Friday, August 29, 2008

Book 3, Chapter 1, Act 1, Scene 1: R-evolution

To think I have to start a new book when I'm feeling sick. =P C'est la vie.

It's been a month of self-reflections and answering questions I was afraid to ask. I am still alive and kicking; albeit I do have more than my fair share of cuts and bruises. But I am still thinking, therefore, I am.

Let me just get out of the way what needs to be said for the first and last time. At the end of the last book, I mentioned that I am moving away from this site and blog because of certain personal reasons. I believe that since that has been sorted out, I shouldn't be moving on to another site.

To lose someone who meant so much to you is really hard. But surprisingly, I found it much easier this time around. Maybe it was because I knew it was coming, or that I had come to the point of 'tawar hati', or maybe even the combination of the two. Don't get me wrong, I'm not saying I had fallen out of love with her. On the contrary, I loved her so much, it was hurting our friendship. But deep down, I knew it would have turned out this way, sooner or later. And for the sake of her happiness, I'd rather it be sooner.

Why her happiness you ask? Because leaving was never an option for me. It became harder(easier?) when everything you did was wrong and everything that went wrong was conveniently blamed on you. And being the person that I am, I let it be. It came to the point that I felt that if I argued, I would only push her away. SO I let it be...and everything that went wrong, became my doing.

And so the pattern begins - the non-replies, the anger, the hate, the frustrations and finally, the ignore.

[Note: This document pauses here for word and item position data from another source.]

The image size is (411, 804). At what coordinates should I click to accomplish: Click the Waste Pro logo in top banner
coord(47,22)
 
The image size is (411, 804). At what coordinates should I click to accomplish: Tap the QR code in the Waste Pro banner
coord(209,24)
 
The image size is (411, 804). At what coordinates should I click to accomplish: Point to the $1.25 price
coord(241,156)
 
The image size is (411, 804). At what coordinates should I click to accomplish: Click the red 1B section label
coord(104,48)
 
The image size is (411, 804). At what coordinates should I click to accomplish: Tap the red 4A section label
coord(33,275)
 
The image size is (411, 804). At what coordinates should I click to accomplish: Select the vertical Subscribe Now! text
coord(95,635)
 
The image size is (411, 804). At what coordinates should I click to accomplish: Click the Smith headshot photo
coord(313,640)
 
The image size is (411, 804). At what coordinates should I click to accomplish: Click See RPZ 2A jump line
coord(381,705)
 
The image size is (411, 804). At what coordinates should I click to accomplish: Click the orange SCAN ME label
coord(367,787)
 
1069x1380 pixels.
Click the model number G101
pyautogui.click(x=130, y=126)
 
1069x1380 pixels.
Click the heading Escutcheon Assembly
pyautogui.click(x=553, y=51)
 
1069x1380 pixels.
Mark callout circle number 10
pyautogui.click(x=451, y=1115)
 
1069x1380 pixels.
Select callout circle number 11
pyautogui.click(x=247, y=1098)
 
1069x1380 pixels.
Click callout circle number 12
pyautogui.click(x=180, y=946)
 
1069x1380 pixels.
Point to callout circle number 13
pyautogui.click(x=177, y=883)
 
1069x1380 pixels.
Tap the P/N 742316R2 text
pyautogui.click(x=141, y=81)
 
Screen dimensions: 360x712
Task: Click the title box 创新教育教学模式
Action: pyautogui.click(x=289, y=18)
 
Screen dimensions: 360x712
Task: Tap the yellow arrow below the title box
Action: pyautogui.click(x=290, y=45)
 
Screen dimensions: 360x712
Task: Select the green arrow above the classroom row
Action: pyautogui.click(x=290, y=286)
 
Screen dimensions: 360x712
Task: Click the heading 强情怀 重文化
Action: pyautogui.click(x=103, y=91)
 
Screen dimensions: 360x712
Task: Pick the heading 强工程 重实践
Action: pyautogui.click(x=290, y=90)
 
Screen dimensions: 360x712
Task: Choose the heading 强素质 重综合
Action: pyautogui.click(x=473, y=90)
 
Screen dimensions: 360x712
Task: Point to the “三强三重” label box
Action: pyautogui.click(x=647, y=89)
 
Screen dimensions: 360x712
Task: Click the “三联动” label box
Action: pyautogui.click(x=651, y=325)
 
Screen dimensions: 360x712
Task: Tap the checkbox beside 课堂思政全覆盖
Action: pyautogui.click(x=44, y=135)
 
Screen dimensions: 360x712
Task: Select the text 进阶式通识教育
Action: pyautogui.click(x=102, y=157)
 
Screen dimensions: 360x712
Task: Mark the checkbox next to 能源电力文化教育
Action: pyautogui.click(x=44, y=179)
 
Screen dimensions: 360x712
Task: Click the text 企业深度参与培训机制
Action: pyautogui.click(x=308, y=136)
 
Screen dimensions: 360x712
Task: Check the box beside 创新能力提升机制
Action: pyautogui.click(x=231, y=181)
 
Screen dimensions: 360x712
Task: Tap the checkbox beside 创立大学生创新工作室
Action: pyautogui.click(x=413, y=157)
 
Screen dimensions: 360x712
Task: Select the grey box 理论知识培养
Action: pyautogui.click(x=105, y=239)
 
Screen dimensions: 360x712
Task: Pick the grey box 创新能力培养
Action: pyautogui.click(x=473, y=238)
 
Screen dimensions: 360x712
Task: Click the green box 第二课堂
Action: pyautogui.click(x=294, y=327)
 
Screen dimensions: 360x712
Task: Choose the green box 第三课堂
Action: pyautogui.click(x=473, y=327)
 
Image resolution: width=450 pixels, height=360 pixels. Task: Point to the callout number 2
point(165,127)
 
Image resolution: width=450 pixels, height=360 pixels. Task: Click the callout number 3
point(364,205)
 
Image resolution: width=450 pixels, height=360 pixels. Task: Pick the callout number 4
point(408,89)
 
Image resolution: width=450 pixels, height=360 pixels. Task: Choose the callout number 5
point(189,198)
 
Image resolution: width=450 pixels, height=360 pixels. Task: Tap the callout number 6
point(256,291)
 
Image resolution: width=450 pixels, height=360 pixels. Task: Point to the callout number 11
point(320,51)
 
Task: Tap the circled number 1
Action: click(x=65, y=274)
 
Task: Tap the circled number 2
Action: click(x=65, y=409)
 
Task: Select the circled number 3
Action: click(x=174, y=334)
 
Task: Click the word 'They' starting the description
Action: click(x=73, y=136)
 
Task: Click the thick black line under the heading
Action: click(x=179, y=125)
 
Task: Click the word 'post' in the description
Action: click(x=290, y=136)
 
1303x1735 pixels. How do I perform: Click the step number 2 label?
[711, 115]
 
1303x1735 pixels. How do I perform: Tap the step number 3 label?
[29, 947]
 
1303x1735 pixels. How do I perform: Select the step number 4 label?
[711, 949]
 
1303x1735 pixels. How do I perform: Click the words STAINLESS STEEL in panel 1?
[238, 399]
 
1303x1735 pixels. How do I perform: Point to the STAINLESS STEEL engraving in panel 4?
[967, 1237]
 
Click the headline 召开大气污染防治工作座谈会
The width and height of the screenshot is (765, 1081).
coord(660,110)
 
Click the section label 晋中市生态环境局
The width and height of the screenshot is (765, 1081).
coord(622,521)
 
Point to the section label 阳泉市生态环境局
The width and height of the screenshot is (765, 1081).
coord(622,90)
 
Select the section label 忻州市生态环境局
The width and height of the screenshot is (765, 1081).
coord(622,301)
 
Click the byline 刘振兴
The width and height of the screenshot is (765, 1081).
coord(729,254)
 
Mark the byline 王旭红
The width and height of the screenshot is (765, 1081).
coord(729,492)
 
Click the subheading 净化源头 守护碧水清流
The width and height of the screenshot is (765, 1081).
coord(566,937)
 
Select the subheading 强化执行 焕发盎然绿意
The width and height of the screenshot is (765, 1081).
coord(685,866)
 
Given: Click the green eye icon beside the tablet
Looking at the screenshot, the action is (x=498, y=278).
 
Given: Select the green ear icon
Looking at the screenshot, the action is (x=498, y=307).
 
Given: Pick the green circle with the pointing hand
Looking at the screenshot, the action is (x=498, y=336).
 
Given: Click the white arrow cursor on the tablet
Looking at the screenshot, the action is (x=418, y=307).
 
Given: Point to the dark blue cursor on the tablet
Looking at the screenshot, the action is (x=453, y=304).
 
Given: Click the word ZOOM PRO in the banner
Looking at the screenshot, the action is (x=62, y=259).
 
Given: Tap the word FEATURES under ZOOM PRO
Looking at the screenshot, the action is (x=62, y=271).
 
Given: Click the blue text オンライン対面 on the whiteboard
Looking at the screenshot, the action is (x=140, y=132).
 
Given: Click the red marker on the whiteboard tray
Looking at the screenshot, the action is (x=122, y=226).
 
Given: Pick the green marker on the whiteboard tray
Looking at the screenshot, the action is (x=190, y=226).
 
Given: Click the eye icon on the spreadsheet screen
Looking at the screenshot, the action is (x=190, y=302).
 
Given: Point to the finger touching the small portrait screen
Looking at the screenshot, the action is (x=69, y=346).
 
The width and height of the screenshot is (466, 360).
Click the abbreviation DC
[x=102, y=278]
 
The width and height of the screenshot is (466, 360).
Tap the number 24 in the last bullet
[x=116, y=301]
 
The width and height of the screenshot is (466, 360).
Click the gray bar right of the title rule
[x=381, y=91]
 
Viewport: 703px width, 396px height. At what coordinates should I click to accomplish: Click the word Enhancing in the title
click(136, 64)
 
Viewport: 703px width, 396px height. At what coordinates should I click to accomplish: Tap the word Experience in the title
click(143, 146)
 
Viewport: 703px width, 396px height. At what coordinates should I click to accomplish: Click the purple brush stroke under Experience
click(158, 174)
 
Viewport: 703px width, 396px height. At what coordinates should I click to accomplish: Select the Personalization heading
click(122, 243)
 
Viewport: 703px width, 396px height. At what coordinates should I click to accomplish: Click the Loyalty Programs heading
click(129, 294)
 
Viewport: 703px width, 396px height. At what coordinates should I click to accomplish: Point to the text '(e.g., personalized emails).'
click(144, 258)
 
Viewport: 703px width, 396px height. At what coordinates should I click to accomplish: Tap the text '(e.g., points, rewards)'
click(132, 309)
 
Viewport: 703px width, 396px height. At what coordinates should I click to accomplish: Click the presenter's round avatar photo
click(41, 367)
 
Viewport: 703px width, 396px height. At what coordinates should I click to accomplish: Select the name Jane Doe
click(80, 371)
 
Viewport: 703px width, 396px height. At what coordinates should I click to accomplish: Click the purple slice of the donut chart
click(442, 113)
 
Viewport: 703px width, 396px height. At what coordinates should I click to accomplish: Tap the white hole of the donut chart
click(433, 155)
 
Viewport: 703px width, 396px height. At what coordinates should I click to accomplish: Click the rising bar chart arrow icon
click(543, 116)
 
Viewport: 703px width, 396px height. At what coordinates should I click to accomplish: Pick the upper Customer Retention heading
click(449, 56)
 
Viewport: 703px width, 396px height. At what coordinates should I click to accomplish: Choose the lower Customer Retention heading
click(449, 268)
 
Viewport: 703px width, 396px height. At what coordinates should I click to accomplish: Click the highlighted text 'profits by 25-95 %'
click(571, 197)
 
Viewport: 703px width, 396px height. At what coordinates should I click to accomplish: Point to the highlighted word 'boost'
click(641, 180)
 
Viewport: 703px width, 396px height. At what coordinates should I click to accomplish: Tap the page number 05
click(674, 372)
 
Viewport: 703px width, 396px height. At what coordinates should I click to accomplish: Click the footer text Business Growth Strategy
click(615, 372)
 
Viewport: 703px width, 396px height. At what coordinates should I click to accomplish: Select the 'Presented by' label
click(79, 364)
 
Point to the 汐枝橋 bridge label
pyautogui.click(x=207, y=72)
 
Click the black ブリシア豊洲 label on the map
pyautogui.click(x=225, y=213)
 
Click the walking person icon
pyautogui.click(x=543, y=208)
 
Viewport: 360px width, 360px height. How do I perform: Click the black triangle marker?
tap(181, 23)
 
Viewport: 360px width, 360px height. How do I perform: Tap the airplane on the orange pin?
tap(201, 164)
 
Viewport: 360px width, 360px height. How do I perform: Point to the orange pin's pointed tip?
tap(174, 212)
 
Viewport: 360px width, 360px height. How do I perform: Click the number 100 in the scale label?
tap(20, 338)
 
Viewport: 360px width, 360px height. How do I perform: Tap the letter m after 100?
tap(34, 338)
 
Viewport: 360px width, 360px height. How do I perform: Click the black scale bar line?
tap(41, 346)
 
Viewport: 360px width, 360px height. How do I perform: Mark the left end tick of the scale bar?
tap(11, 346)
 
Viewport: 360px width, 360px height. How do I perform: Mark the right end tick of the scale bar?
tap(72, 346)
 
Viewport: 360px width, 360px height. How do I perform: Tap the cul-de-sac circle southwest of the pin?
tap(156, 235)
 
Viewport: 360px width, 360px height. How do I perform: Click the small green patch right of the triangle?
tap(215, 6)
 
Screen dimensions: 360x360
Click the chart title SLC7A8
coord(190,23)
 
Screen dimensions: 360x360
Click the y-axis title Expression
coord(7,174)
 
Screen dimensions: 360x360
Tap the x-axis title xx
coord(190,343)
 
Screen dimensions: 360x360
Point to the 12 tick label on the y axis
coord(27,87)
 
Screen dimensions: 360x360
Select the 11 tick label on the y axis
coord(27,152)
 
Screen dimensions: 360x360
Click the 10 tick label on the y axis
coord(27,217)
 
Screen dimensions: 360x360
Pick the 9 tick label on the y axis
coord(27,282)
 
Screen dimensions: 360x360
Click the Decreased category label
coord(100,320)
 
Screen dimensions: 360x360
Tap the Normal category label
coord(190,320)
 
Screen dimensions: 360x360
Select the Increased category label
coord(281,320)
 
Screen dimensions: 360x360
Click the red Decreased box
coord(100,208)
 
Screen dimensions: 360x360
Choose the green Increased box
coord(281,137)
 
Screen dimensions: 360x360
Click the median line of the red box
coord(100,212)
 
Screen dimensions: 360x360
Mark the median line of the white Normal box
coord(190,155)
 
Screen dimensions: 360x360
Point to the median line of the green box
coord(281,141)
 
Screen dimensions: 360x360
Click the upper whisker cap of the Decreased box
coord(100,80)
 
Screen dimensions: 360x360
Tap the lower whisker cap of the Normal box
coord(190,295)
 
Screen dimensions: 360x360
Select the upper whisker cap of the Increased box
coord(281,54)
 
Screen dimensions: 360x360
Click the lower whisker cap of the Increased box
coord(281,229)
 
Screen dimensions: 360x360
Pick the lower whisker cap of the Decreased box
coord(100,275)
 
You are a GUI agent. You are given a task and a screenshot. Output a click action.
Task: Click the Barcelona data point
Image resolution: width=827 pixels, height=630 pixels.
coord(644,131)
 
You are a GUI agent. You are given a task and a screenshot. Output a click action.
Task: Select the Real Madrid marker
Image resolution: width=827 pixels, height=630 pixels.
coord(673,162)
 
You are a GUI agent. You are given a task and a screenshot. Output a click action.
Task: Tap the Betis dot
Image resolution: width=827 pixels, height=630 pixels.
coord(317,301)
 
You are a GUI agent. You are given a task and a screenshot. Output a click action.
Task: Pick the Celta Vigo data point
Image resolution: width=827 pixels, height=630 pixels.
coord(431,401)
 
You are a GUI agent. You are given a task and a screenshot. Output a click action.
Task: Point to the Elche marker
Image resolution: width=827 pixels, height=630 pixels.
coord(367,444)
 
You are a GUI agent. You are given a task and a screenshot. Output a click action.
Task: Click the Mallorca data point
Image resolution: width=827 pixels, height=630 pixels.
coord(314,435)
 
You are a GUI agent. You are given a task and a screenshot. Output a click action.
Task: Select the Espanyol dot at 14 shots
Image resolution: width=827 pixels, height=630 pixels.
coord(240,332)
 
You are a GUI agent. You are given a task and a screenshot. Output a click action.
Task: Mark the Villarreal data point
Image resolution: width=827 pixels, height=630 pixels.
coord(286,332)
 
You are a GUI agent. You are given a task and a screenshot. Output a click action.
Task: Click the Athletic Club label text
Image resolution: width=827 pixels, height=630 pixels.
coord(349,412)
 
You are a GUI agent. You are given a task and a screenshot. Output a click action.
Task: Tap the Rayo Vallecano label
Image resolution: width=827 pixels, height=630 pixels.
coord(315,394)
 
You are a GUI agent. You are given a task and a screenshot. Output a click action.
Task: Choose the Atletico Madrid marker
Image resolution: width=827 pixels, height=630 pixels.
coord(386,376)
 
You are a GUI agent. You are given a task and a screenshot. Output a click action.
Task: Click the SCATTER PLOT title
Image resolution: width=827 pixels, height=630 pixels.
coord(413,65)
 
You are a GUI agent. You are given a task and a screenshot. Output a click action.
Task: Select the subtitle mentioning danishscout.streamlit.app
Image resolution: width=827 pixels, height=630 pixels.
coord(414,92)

And for me, the realisation came when Shukor asked, 'Why did you give up so easily now?'

'Because I knew that in the end, if I loved her way more than she could ever hope to love me, she would still leave me. And I would only be forcing her to be with me for that moment in our lives and it wouldn't be fair.'

'Anyway, she could never love me. So there's no point. I am only prolonging our own suffering.' was my reply.

Then he asked, 'So what did you do?'

'What could I do? I wished her the best and hoped she could wish the same for me. But she didn't reply. From time to time,I think about her and I send her a text. But I know all I'm ever going to get is silence.'

And finally, it hit me. That I had known from the very beginning how it would end. And I was doing everything I could so the day wouldn't come, not realising with every effort, I was moving closer to the day. Everything I had said to assure my friends, was now coming back to haunt me. And it was, my fault.

The most hurtful thing is that, I could not understand how she could hate me so much. After all we've been through in our friendship, that hurt the most.

So what now?

I've decided I am going to observe now. Honestly, my heart is so broken, I can't imagine risking it to another person right now. And so, I withdraw; beaten and defeated. Every breath I take reminds me of the stinging pain in my lungs.

And I smoke. And I eat. And I sleep. For this moment, I distract myself.

On the plus side, I work hard. As hard as I can..to prove to myself, once again.

I only have to prove myself to one person. I have no one to work for anymore. And so, I must prove it to myself.

And from time to time, I allow myself a memory of her.

When another girl wearing Escada walks past, I smile.

Or when I visit places we used to frequent, I smile.

Or when I eat what she used to like, I smile.

But they are all I have left of her. Memories.. but at least, they make me smile.